Vicente

Personal information
- Full name: Vicente da Fonseca Lucas
- Date of birth: 24 September 1935
- Place of birth: Lourenço Marques, Mozambique
- Date of death: 14 April 2026 (aged 90)
- Place of death: Lisbon, Portugal
- Position: Centre-back

Senior career*
- Years: Team / Apps / (Gls)
- 1954–1967: Belenenses / 286 / (12)

International career
- 1959–1966: Portugal / 20 / (0)

Managerial career
- 1979−1980: Amiense
- 1980−1981: Sesimbra
- 1990: Belenenses

Medal record
Men's football
Representing Portugal
FIFA World Cup
| Third place | 1966 England |  |

= Vicente Lucas =

Portuguese footballer (1935–2026)

Vicente da Fonseca Lucas (24 September 1935 – 14 April 2026), known simply as Vicente, was a Portuguese footballer who played as a central defender.

==Playing career==
Born in Lourenço Marques, Portuguese Mozambique, Vicente spent 13 seasons in the Primeira Liga with C.F. Os Belenenses, making his debut in 1954 and winning the Taça de Portugal six years later. He earned 20 caps for Portugal, his debut coming on 3 June 1959 in a 1–0 win against Scotland.

Vicente was picked for the squad that appeared in the 1966 FIFA World Cup in England. As his team went on to finish in third position, he played all the group stage matches plus the 5–3 quarter-final win against North Korea; he was accused of fouling Pelé in the 3–1 group phase victory over Brazil, when it was in fact his teammate João Morais who was responsible.

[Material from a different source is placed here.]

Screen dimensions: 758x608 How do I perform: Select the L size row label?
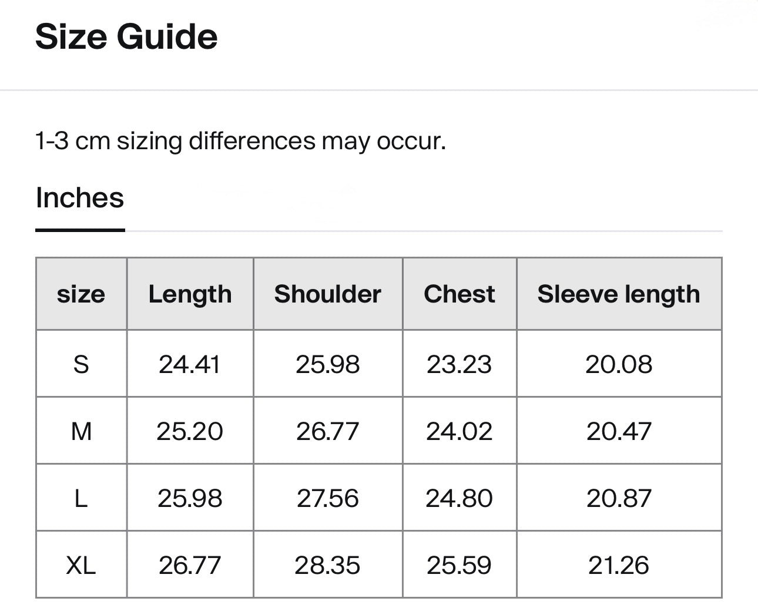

Vicente quit football after the World Cup due to a serious eye injury after he was hit by a piece of glass in a car accident, aged 31. He was remembered for several perfect markings of the best players of his time without making any foul, and was cited by Pelé as the greatest defender that he ever played against.

==Coaching career==
From 1979 to 1981, Vicente coached in the fourth division, spending one season apiece with Clube Desportivo Amiense and G.D. Sesimbra. In 1990–91, he was one of four managers as his beloved Belenenses could not avoid top-flight relegation – he was in charge for only one game, a 2–1 defeat.

==Personal life and death==
Vicente's older brother, Sebastião, was also a footballer. A striker, he played 13 years with Belenenses (sharing teams with his sibling during ten), and also represented the Portugal national team.

Vicente died in Lisbon on 14 April 2026, at the age of 90.